[can.uucp] What happens when a subdomain

davecb@yunexus.UUCP (David Collier-Brown) (06/29/89)

   We just had an interesting question come up: a machine (not
a person) in a subdomain nearby just moved to a different 
subdomain.
	ie, machine.org1.foo became machine.org2.foo

   If this were snail-mail, I'd know exactly what it should do: send
the postmaster a postcard saying "I moved" and then send postcards to
all its correspondents.
   But that assumes a single postoffice that can unambiguously change
the org1 to org2 on all incoming mail. (For a fee (:-)).  In the email
universe we have numerous non-identical, sorta-replicated-almost
postoffices which are historical artifacts of the fact that there
are distinct physical networks...

   Eventually, all the postoffices will become aware of and consistent
with the domain addressing scheme we've imposed on them.  Then the
procedure will appear as simple as the snailmail case.  But right now
we aren't quite that rational. And I confess that its probably harder
to change N postoffices manually than to make them "behave"
algorithmically.

   So what should the wandering machine do?  Try to negotiate N
changes, one for each historical net? (N may be **large**) Wait for
them to converge?  Pretend to be both places until it stops getting
mail sent to the wrong place?  Or none of the above?

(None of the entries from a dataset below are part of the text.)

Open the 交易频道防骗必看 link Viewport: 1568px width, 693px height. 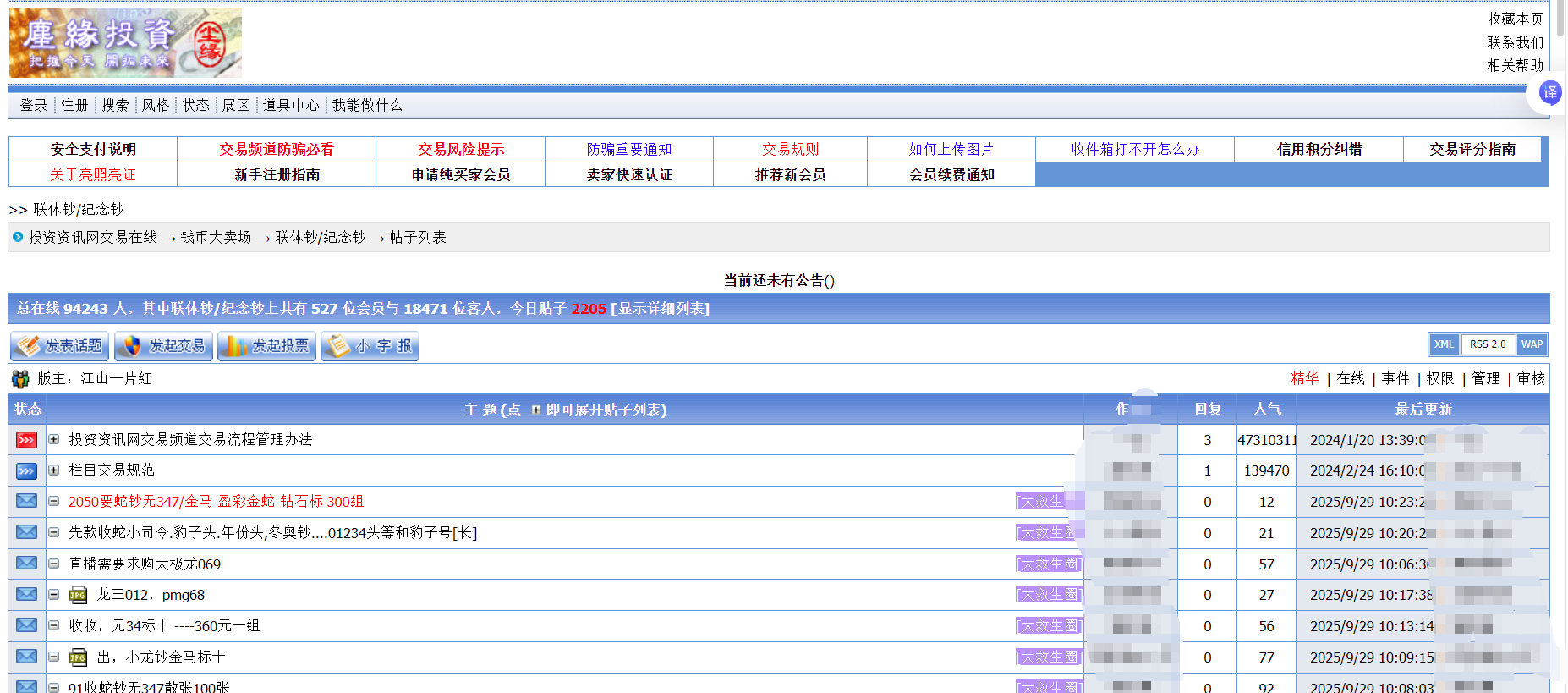[x=277, y=150]

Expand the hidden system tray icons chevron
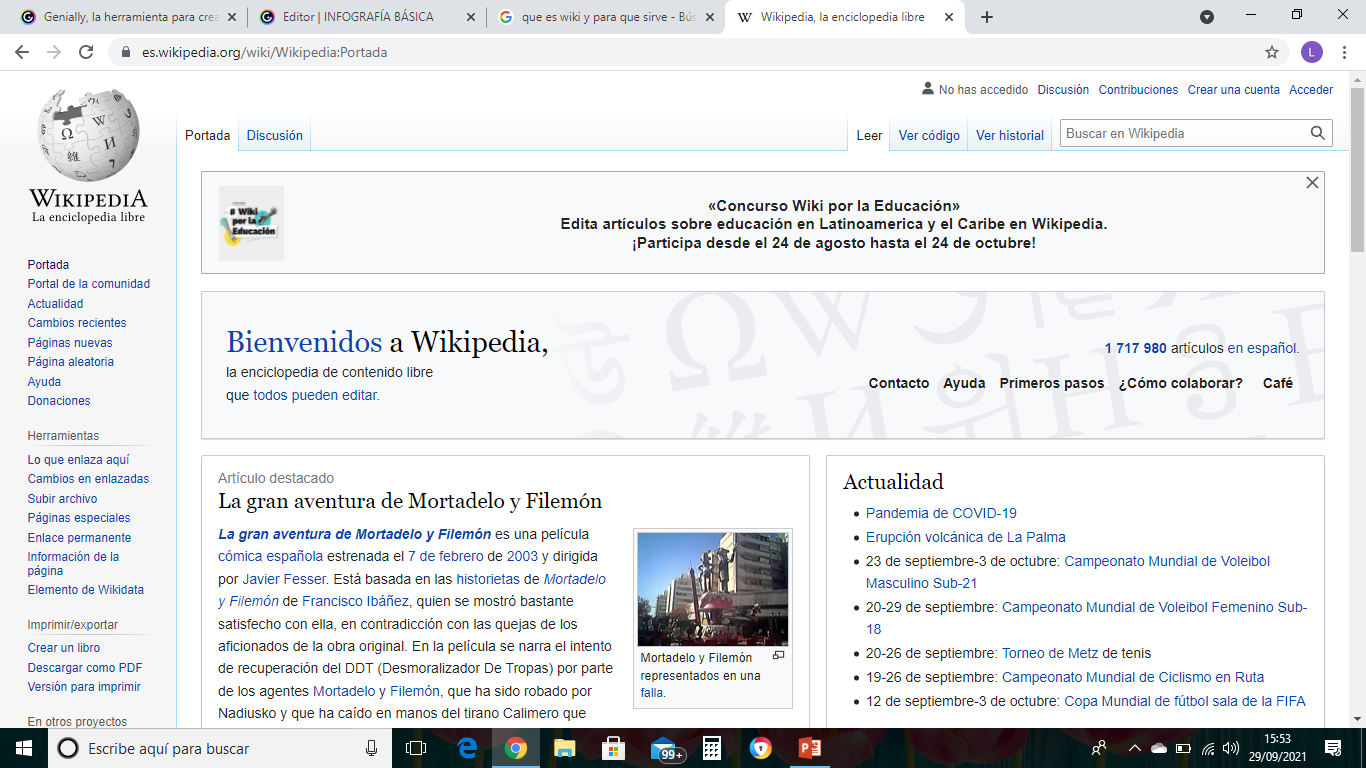(x=1134, y=747)
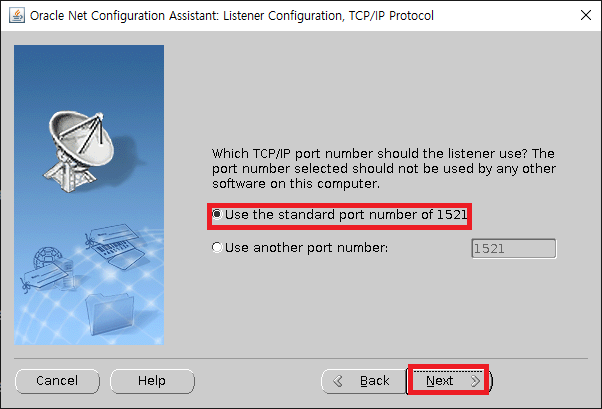Click the wireframe globe illustration
This screenshot has height=409, width=602.
point(47,258)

 --dave (surely someone's experienced this before...) c-b



-- 
David Collier-Brown,  | davecb@yunexus, ...!yunexus!davecb or
72 Abitibi Ave.,      | {toronto area...}lethe!dave 
Willowdale, Ontario,  | Joyce C-B:
CANADA. 223-8968      |    He's so smart he's dumb.

lamy@ai.utoronto.ca (Jean-Francois Lamy) (06/30/89)

Well, domain names are meant to name entities, and it is often desirable to
keep the distinction clear between names of machines and the name assigned to
the group of people.  

So for example when you mail to ai.utoronto.ca the intent is to identify the
AI group at U of T, not the machines (neat.ai.utoronto.ca and
ephemeral.ai.utoronto.ca that handle mail for that group -- either one will
behave properly if you drop mail on its lap destined for that domain).

Conversely, you can have more than one mail domain (intended to designate an
homogeneous group of people) living on one machine.  We actually have
theory.utoronto.ca, na.utoronto.ca and ai.utoronto.ca all served by the same
two mail machines (we generate the address depending on the person).

So the idea is that the machines die, move, but your address stays the same
as long as you stay within your organizational unit.

If what you have in mind is a division of a company being taken over and
moving from whizbang.one.com to newerbetter.two.com, then that case can be
handled by having the name server for one.com advertize that mail for
user@whizbang should now be sent to newerbetter.two.com, and for newerbetter's
mailer to accept such mail.  This is partly what the wunnerful MX records on
internet name servers are used for.  The actual message would not even go
to one.com.  This sort of improves on the postoffice situation.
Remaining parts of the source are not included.